(Data extracted from a collection)
◇ ◇ ◇
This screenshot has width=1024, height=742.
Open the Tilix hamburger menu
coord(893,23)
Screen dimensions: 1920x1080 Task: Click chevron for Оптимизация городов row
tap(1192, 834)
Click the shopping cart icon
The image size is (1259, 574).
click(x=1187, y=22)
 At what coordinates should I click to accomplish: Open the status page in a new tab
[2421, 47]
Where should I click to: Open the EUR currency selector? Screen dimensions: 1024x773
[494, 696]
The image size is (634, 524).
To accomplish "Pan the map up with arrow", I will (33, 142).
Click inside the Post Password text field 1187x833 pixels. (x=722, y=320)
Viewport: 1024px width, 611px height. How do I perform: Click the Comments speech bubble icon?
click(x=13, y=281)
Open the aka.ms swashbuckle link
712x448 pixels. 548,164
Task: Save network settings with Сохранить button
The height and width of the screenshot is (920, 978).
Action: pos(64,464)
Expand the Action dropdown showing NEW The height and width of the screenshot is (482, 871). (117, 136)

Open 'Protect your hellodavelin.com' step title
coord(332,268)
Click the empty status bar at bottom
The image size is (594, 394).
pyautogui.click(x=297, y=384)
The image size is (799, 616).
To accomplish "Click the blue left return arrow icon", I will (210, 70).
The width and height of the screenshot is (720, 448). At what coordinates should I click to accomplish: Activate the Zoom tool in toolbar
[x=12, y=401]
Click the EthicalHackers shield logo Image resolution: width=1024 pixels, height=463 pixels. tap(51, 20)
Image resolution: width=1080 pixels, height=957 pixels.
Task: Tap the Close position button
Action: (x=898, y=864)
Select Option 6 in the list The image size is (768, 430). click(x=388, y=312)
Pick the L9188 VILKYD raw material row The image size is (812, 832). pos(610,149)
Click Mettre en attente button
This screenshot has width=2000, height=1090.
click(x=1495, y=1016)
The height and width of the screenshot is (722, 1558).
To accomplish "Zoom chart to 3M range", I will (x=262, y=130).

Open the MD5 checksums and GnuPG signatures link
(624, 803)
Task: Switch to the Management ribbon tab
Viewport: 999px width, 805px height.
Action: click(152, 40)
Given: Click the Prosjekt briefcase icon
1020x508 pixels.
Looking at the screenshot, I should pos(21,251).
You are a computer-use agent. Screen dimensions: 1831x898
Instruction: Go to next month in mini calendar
◇ ◇ ◇
• **GOAL OF THE EXERCISE**:
With the line that contains "Pick the L9188" as your start, reproduce the data above exactly through its last line, and nothing before that start.

• **OUTPUT**:
Pick the L9188 VILKYD raw material row The image size is (812, 832). pos(610,149)
Click Mettre en attente button
This screenshot has width=2000, height=1090.
click(x=1495, y=1016)
The height and width of the screenshot is (722, 1558).
To accomplish "Zoom chart to 3M range", I will (x=262, y=130).

Open the MD5 checksums and GnuPG signatures link
(624, 803)
Task: Switch to the Management ribbon tab
Viewport: 999px width, 805px height.
Action: click(152, 40)
Given: Click the Prosjekt briefcase icon
1020x508 pixels.
Looking at the screenshot, I should pos(21,251).
You are a computer-use agent. Screen dimensions: 1831x898
Instruction: Go to next month in mini calendar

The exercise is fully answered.